Wrexham Maelor bed blocking 'creating risk', coroner says
Bed blocking is "creating a risk" at Wrexham Maelor Hospital, a coroner has said after the death of a woman who spent eight hours on an A&E trolley.
Sarah Ann Tyler, 39, died after being admitted to the emergency department with an overdose of pills in 2015.
At her inquest, coroner John Gittins said he did not believe demand for beds played a part.
But he asked Betsi Cadwaladr Health Board to outline what was being done to tackle it.
Mr Gittins, the coroner for north Wales east and central, decided to issue a Regulation 28 notice - which allows questions to be asked of an authority and a report issued when there is a risk of future deaths.
Earlier, he heard the situation at the hospital was probably worse today than two years ago.
Julie Smith, assistant director of nursing with the health board, said demand for beds constantly exceeded supply despite various efforts to solve the problem.
"It is an absolutely massive challenge but we are doing our best to manage the pressure," she said.
The inquest at Ruthin heard Miss Tyler, a mother-of-four from Wrexham, was found unconscious with a cable around her neck in the early hours of 9 February 2015.
She had been suffering from depression and severe ME, which had left her bed-bound, the coroner was told.
In a statement read at the inquest, her partner David Millward said she was virtually unable to move and was upset at being unable to care for her children.
The inquest heard she had twice previously been found with items around her neck.
On the day before she died, she took an overdose of pills in a doctor's presence and was admitted to the emergency department, where she refused to engage with staff.

* _Actions to take_:
1. In the bed-blocking article, how long did Sarah Ann Tyler spend on an A&E trolley?
2. Carry on the bed-blocking article from its last sentence.
The material is not needed.

* _Exercise data_:
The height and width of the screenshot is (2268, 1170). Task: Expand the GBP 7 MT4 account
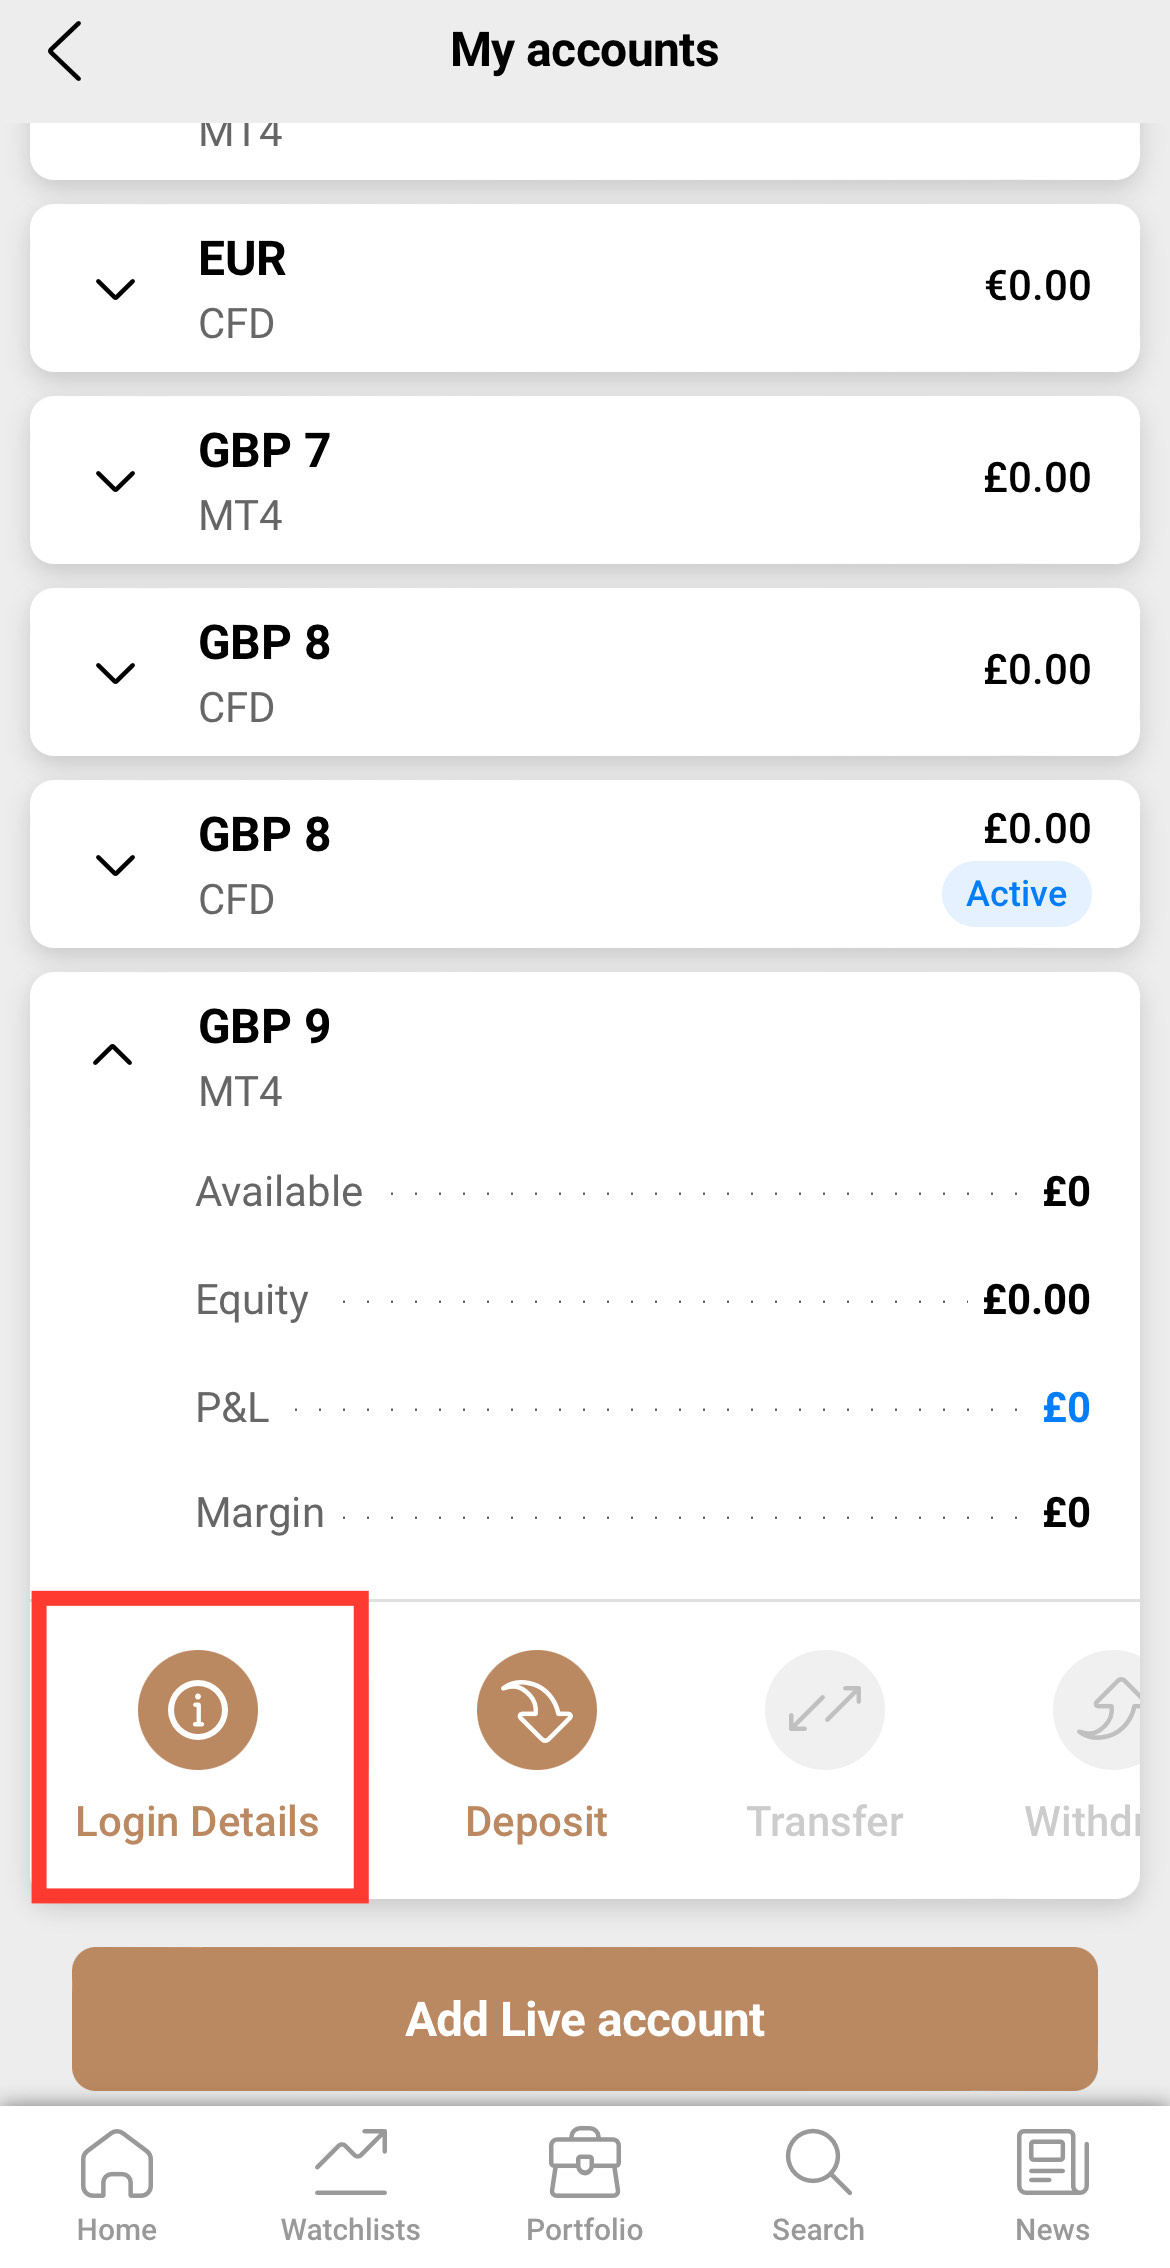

* _Answers to the exercise_:
1. Eight hours.

2.
While lying on the trolley, she disconnected her intra-venous drip several times, claiming it had fallen out.
Staff nurse Kate Roberts said Miss Tyler was under half-hourly observation because of the tablets she had taken and was last seen at about 00:20 GMT on 9 February.
About 15 minutes later she was found hanged and, despite attempts to resuscitate her, she died the following day.
Mrs Smith, who was involved in the serious incident review following the death, said various steps had been taken as a result.
'Reduced the risk'
Asked by the coroner whether such an incident was less likely to occur now, Mrs Smith replied: "Yes, I believe we have reduced the risk, though the improvements are on-going."
Mr Gittins said his initial fears about the observation of patients had been allayed but he remained concerned about the problem of finding beds for patients, even though he did not believe it was responsible for Miss Tyler's death.
"Patient throughput continues to be a problem and, perhaps, even greater now than it was two years ago. I believe it does create a risk," he added.
He said he was not persuaded Miss Tyler wanted to kill herself, as she had taken the action in a place where she could have expected to be found.
The coroner recorded a conclusion of accidental death.